Public pension funds, already reeling from years of underfunding, mismanagement and the unwillingness of public officials to make tough political decisions, now face one of their greatest challenges yet. The COVID-19 market crash has greatly exacerbated pension liabilities in many states and localities – even ones which had previously been well-funded. It is likely that the record job losses and a prolonged economic downturn will limit tax revenues and force many fund managers to make tough decisions in the months ahead.
Given the severity of the current situation, it is imperative that public officials re-commit to their fiduciary obligations and ensure that public pension investments are freed from any outside political considerations. The public servants who have spent their lives paying into these funds deserve stable returns, not ideological posturing. Investment decisions must be made on financial criteria, not political correctness.
In spite of the challenges brought about by the economic downturn, it is likely that the issues put forward for shareholders to vote on this season will include numerous proposals intended to allow companies and financial firms to take political stances. Perhaps the most prominent example of this is BlackRock, the largest investment firm in the world, which has for the last several years tried to set itself apart as a firm at the forefront of Environmental, Social, and Governance investing standards.
While the movement toward ESG investing has gained traction among investors in recent years, the sheer size and influence that BlackRock has across the market means that its heavy emphasis on these standards presents a problem for those of its clients who value the maximization of returns over the advancement of a political agenda.
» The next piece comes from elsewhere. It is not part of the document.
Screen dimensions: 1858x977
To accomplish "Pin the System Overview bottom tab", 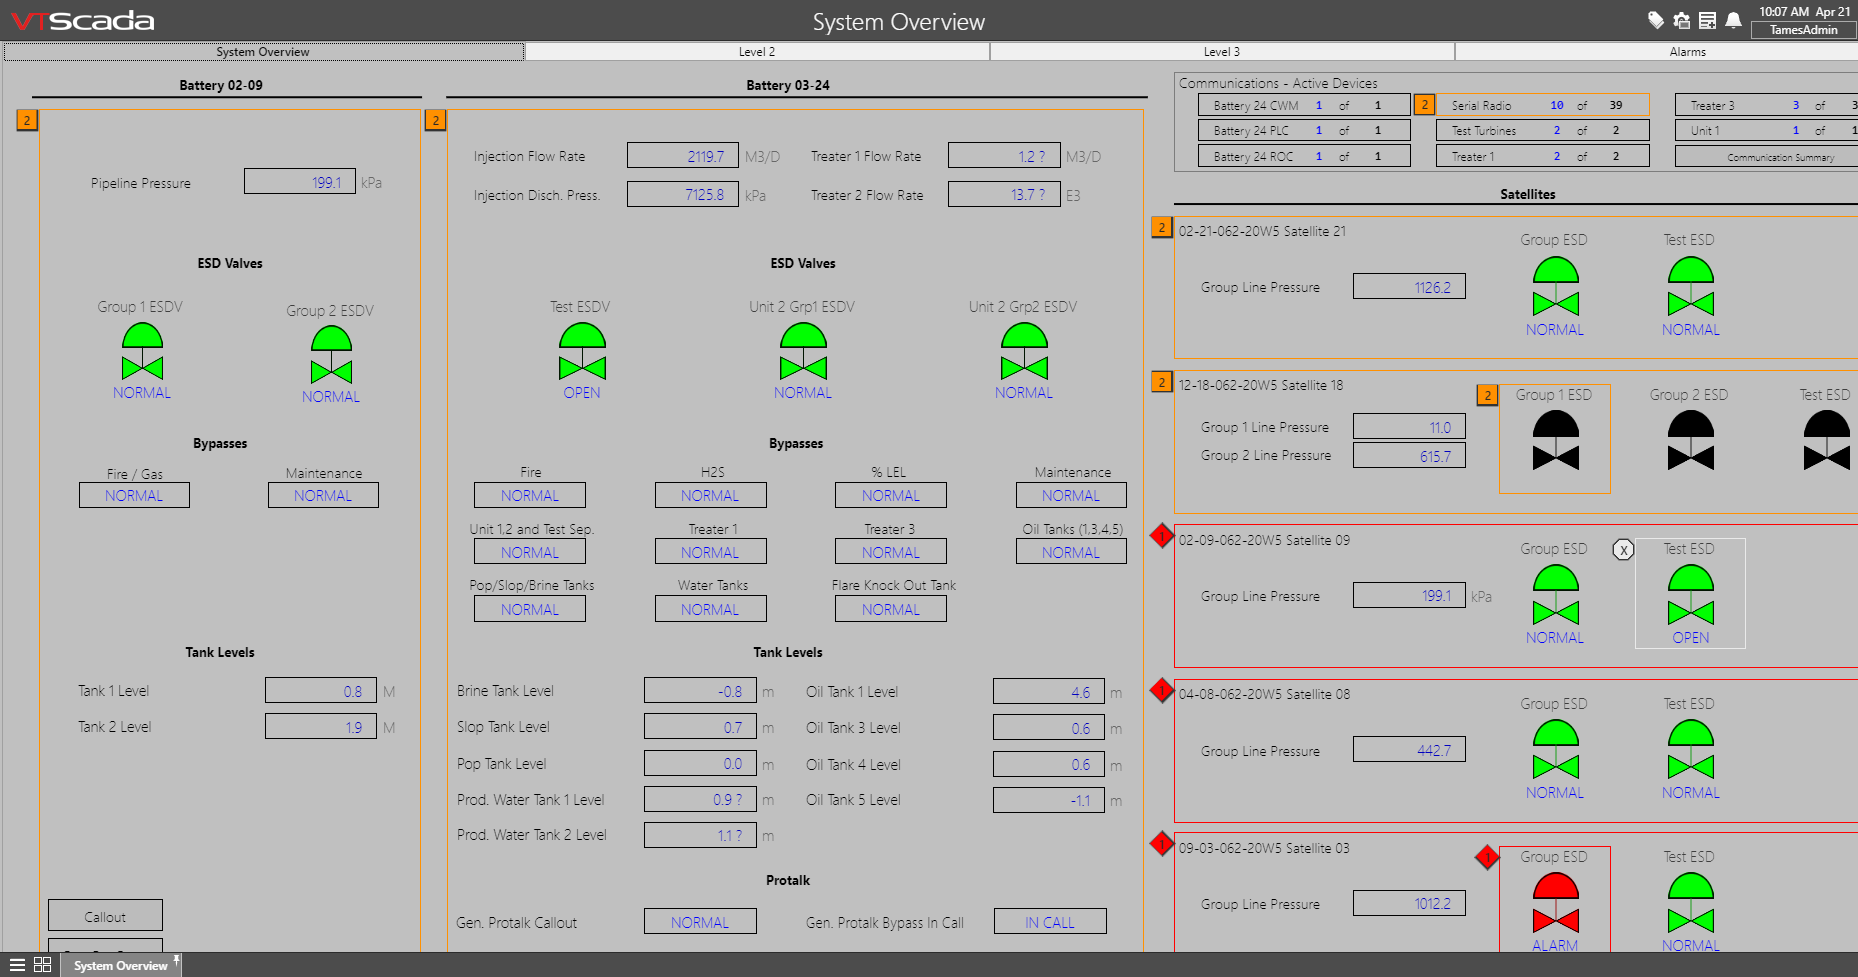I will point(177,961).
Because pension beneficiaries do not control how their funds are allocated, it is important that the asset managers who do channel their clients’ money in a way that first and foremost protects their financial security. With ESG funds consistently underperforming passive index funds by as much 43.9 percent (and charging higher fees while doing so), placing them at the center of an investment strategy is an irresponsible violation of fiduciary duty.
BlackRock is a major shareholder in many corporations, and therefore has enormous influence in the voting decisions being made across the market. Due to the enormous amount of power BlackRock wields, investors are pressured to vote along the ideological lines drawn by the firm rather than what will maximize shareholder value in a time when the markets have plummeted in a way not seen since the Great Depression.
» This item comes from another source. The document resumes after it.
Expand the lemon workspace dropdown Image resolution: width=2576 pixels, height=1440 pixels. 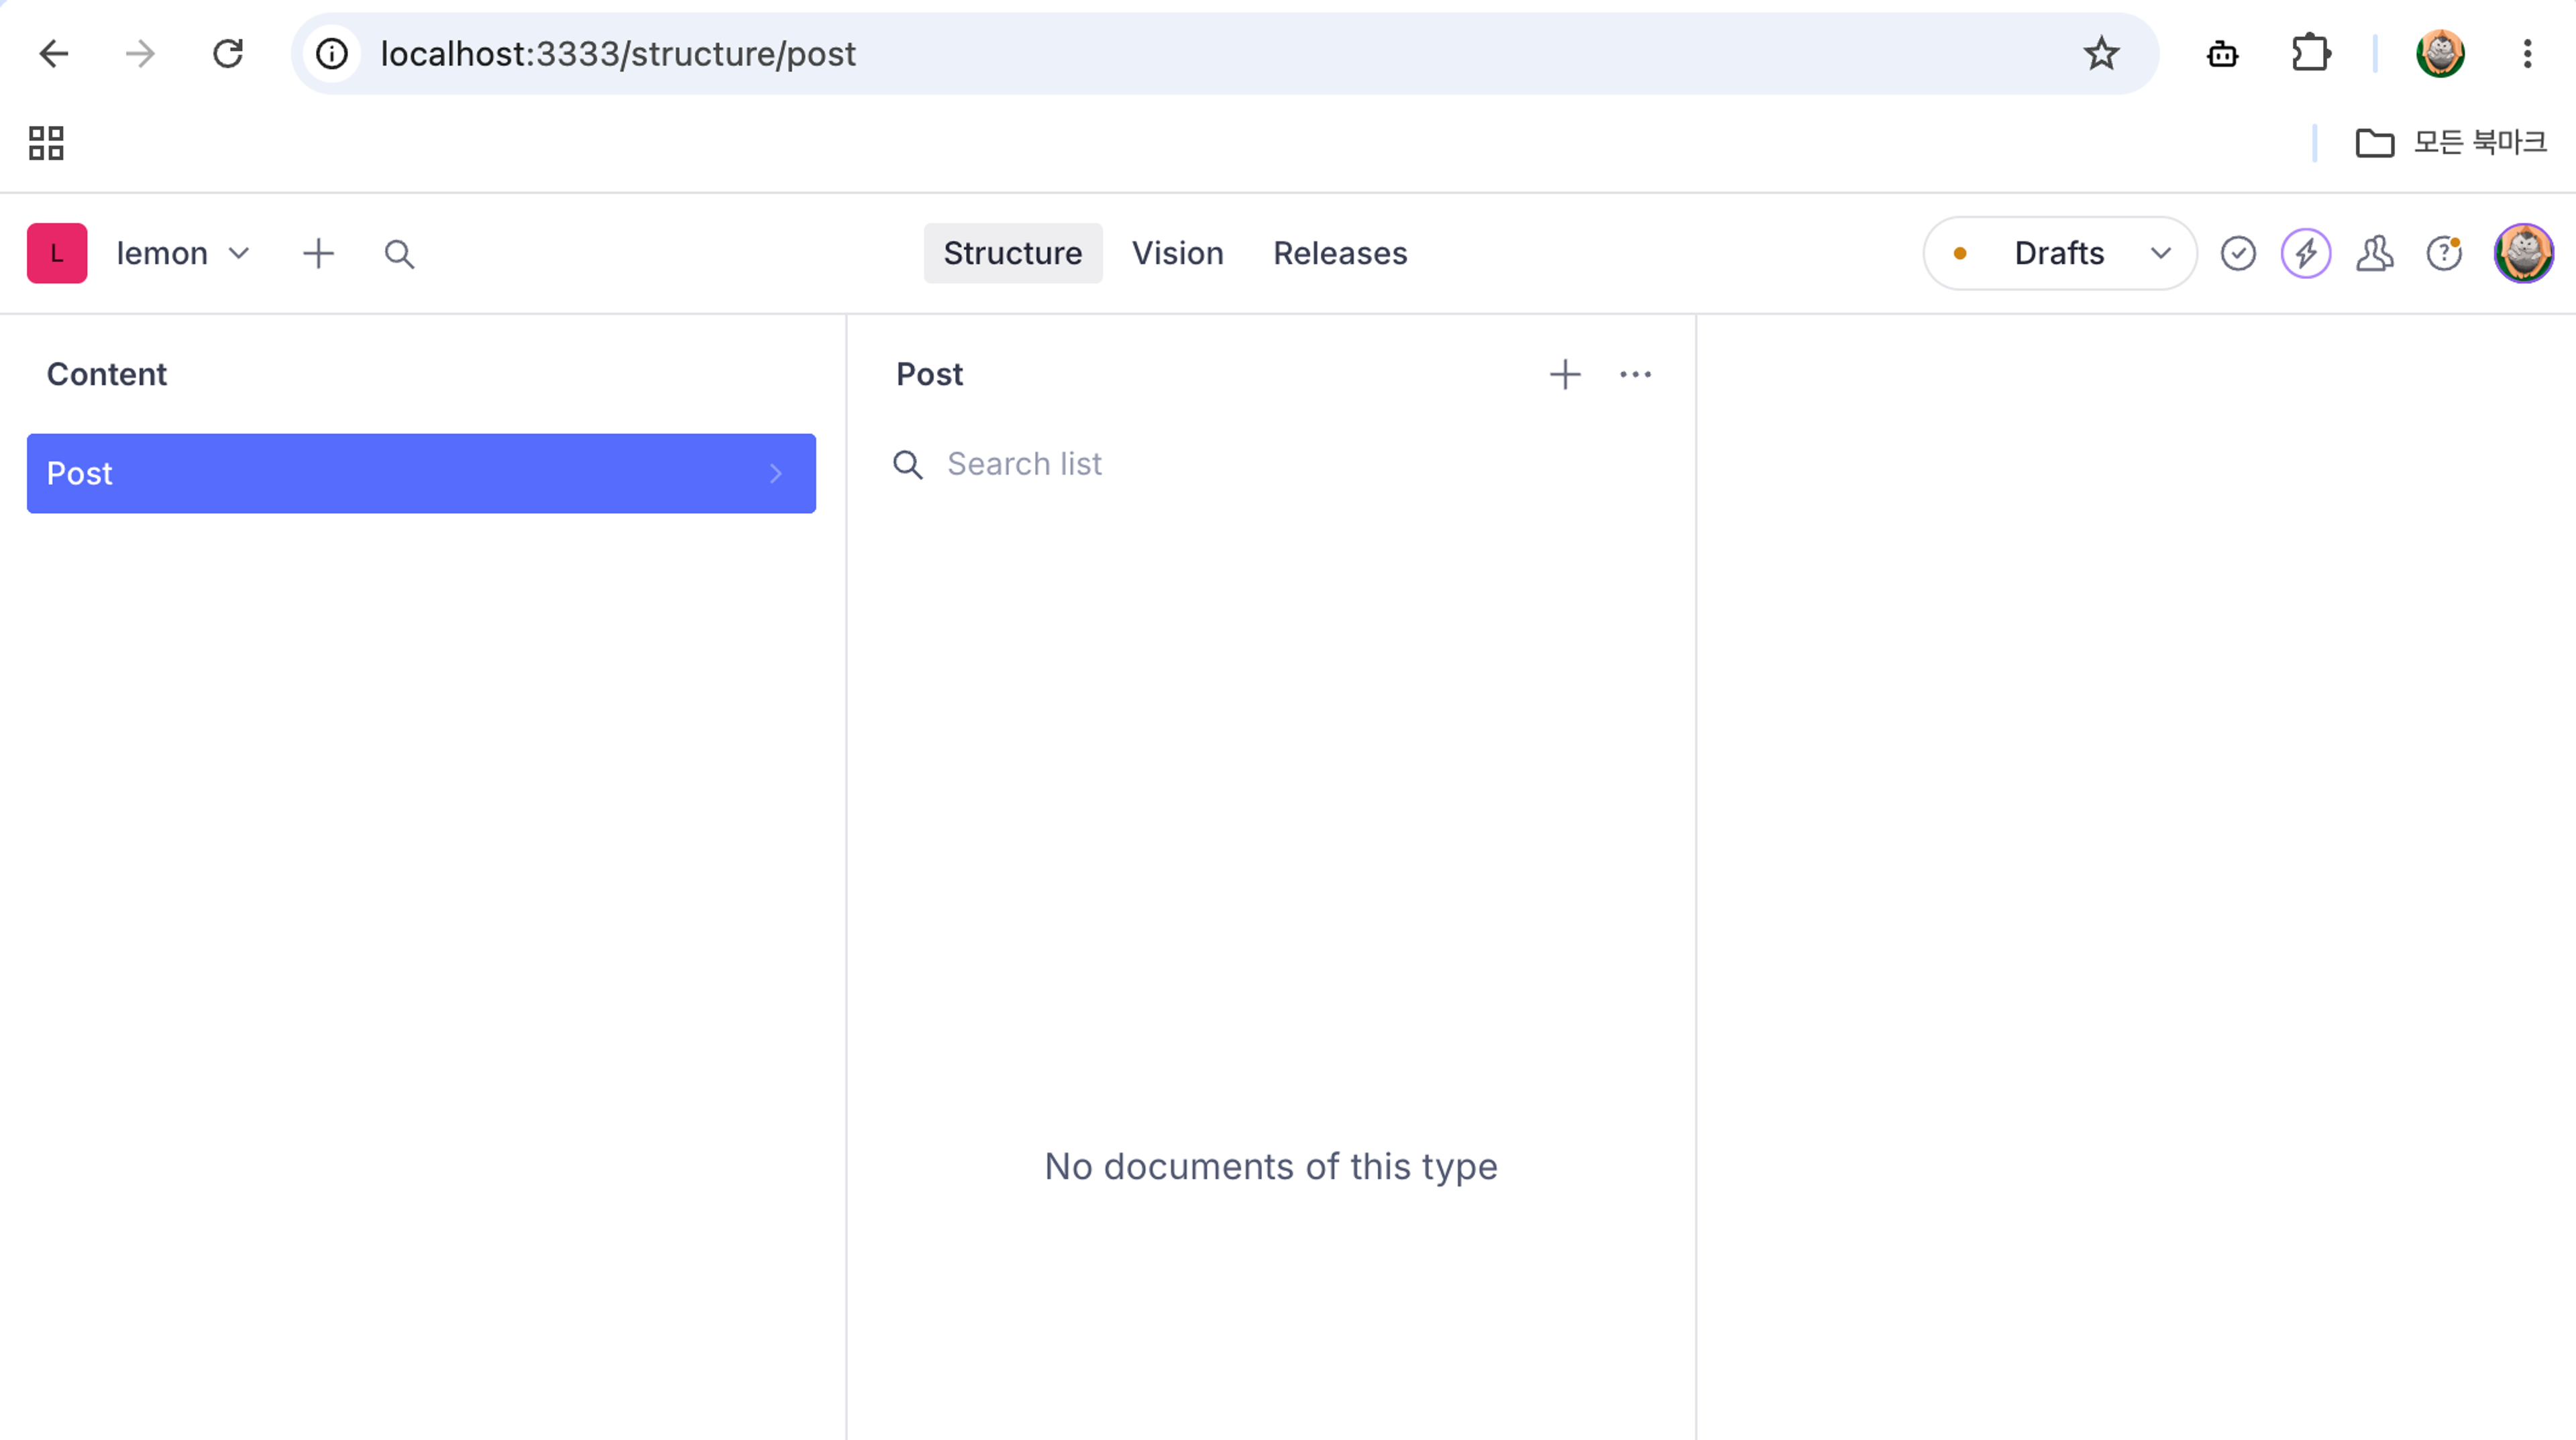point(182,253)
The problem with the kind of activist investment BlackRock is pushing is that its effects are felt not just on Wall Street, but across the country by those who serve their communities every day. Teachers, firefighters and countless other public servants put their trust in asset managers with the expectation that their financial security will be the No. 1 priority, a sentiment echoed on BlackRock’s own website. Its actions, however, say otherwise.
Kevin O’Connor is a retired Baltimore County firefighter who led the Governmental Affairs and Public Policy Division of the International Association of Fire Fighters, and also serves as an advisory board member of the Institute for Pension Fund Integrity.